Total alcohol abstinence represents the most effective strategy for alcoholic patients affected by cirrhosis (Tilg & Day, 2007 cited in Addolorato, 2009). Even low doses of daily alcohol intake are associated with increased risk of cirrhosis. Continuing alcohol abuse can lead to compilations such as hepatocellular carcinoma (Addolorato, 2009). Consequently, achieving total alcohol abstinence should be the main aim in the management of Jo’s liver cirrhosis. This could become complex if Jo is diagnosed with alcohol dependence (Sussman, 2004). Medical recommendations and/or brief interventions may not be sufficient to achieve and maintain alcohol abstinence when a diagnosis of dependence is present. There may be a need to add pharmacological approaches, like naltrexone, acamproste and bacolfen which have been shown to reduce alcohol craving and intake (Addolorato, 2009), to prevent relapse and further damaging Jo’s liver.
Malnutrition is frequently present in cirrhotic patients, and considered to be a predictive factor for increased morbidity and mortality (Merli et al, 2009). Exercise and nutritional intervention could improve and prevent inter-related conditions such as obesity, diabetes and insulin resistance (Catalano, 2008), which may worsen her condition. Good nutrition has been shown to improve liver regeneration, recommending an intake of about 2000 calories per day to correct deficiencies and promote hepatic repair (Addolorato, 2009).
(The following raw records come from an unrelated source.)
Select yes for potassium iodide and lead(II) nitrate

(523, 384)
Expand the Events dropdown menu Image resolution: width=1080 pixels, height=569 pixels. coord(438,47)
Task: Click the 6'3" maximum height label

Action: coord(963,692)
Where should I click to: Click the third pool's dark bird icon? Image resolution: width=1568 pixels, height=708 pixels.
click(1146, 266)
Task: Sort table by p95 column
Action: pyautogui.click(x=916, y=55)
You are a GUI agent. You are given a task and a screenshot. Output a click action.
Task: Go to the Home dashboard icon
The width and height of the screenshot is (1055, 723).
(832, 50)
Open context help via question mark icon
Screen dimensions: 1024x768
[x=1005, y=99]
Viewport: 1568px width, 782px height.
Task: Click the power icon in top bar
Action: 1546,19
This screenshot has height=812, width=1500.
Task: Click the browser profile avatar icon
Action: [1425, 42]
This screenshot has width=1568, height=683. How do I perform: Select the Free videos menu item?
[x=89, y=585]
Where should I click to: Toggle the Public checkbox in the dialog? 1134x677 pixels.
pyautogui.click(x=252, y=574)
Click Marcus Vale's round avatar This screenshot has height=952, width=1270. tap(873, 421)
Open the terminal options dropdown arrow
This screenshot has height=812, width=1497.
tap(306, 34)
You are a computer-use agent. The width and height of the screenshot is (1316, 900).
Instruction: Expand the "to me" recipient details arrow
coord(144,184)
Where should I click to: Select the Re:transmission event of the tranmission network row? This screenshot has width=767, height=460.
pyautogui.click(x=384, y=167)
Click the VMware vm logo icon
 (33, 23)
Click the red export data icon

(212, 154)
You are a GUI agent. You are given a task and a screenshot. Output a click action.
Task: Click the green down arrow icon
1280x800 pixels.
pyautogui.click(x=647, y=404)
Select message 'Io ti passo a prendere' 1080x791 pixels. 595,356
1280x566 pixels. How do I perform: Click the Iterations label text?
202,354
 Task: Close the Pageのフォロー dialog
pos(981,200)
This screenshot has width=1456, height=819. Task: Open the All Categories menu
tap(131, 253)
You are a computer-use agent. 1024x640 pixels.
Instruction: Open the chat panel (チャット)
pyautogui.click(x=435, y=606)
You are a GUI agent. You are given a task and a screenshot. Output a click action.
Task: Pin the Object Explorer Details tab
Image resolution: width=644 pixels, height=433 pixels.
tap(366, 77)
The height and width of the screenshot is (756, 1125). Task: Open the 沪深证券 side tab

It is generally assumed that patients with chronic liver disease should be encouraged to engage in exercise, as this will maintain or improve their physical well-being. This could have beneficial effects on body composition, muscle strength (Andersen et al, 1998) and glucose tolerance (Petrides, 1996) and may reduce symptoms of depression (Rot et al, 2009) and fatigue (Blackburn, 2007; Sogolow, 2008). However strenuous exercise is not recommended as this might increase risk of internal bleeding (Petrides, 1996). There aren’t many researches available on the long-term functional outcome of nutritional and physical well being, however malnutrition (Merli, 2009), depression (Bianchi, 2005) and fatigue (Blackburn, 2007) have been shown to increases complications in liver disease.
In conclusion forming a good report with the health professional throughout the sessions will promote the underlying success of the intervention. Jo’s determinants and high risk situations that are likely to lead to alcohol will be assessed. It is important to incorporate healthy interests to her lifestyle and involve her friends and family throughout the cognitive behavioural treatment, where Jo will learn the necessary coping-skills to unlearn old habits associated with alcohol abuse. She should receive psychological support counselling for a long as required and be encouraged to maintain nutritional and physical well-being, which will overall reduce disability and psychological distress.